Science Writer and Dr. Universe
Washington State University

Rachel Webber is a science writer at Washington State University. She produces Ask Dr. Universe, a service of WSU, which promotes science learning and exploration for children, particularly those 8-12 years old. Through the website and other outreach such as STEM educational events, children and/or parents and educators submit questions, which are answered by the Dr. Universe character in consultation with WSU researchers and experts.

Rachel was raised in the Pacific Northwest and graduated from WSU with B.A. in Journalism in 2011. This spring she will complete her M.A. in Science Writing from Johns Hopkins University.

What is one piece of advice you would give to students studying STEM?
“Your story matters. Share your science. Science communication helps support science literacy. Science literacy benefits everyone. It makes us more informed decision makers, voters, and lifelong learners.

Jessica Werk

Assistant Professor
Department of Astronomy
University of Washington

Jessica Werk is an assistant professor of astronomy at the University of Washington.
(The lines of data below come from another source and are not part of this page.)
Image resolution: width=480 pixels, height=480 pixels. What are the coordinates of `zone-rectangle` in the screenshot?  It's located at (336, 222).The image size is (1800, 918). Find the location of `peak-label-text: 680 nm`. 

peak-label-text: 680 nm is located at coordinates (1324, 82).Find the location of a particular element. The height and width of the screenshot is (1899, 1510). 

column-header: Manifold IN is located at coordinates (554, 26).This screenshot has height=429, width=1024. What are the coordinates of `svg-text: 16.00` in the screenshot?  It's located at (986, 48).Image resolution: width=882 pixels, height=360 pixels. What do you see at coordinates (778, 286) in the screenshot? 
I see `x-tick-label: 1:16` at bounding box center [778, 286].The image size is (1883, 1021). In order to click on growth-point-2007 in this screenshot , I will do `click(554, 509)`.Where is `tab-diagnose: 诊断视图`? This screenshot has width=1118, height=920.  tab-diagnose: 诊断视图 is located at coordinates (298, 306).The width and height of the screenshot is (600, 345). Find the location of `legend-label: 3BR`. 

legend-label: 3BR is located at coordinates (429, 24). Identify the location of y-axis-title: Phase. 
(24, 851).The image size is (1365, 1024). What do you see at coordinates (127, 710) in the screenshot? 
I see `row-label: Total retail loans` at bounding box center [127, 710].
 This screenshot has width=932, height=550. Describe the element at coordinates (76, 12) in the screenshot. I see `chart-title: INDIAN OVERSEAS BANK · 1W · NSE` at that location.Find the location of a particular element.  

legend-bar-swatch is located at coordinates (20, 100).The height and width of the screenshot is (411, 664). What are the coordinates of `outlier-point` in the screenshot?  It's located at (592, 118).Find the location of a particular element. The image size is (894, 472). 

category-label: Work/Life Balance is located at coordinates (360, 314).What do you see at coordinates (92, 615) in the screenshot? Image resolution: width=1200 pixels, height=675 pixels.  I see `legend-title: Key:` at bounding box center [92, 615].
She studies atomic transitions in intergalactic matter to understand how galaxies interact with their gaseous environments and evolve over cosmic time.  By aiming giant telescopes at distant and bright objects, she uses optical and ultraviolet spectrographs to study atoms of carbon, oxygen, and silicon billions of light years away. All of the various atomic transitions that imprint in intergalactic gas have the potential to reveal our cosmic origins in the vast cycle of baryons that takes place on galactic scales over billions of years. 
 
What is one piece of advice you would give to students studying STEM?
“Any time you are struggling with understanding a particular concept, know that this struggle is a critical step toward learning. Go toward your confusion — that is how breakthroughs in understanding happen.”

Wipawee ”Joy” Winuthayanon

Assistant Professor, School of Molecular Biosciences
Center for Reproductive Biology
Washington State University

Dr. Winuthayanon completed a BS.N. in Nursing Science and Midwifery in 2002 and her Ph.D. in Physiology in 2009 both from Mahidol University, Bangkok, Thailand. Because of her interest in women’s health, she underwent training in midwifery for several months during her final year of nursing school. To integrate basic science knowledge with clinical relevance, Dr. Winuthayanon has directed her interests towards a career path in reproductive sciences focusing on the reproductive physiology in women. Her post-doctoral research at the National Institute of Environmental Health Sciences (NIEHS/NIH) was focusing on the estrogen and phytoestrogen effects on female reproductive function using mouse models. Her research program at the School of Molecular Biosciences is set out to decipher roles of hormonal regulation in the oviduct and uterus during fertilization, pre-implantation embryo development, and embryo transport using genetically engineered animal models. Her research team is developing new “on-demand” contraceptive methods for women.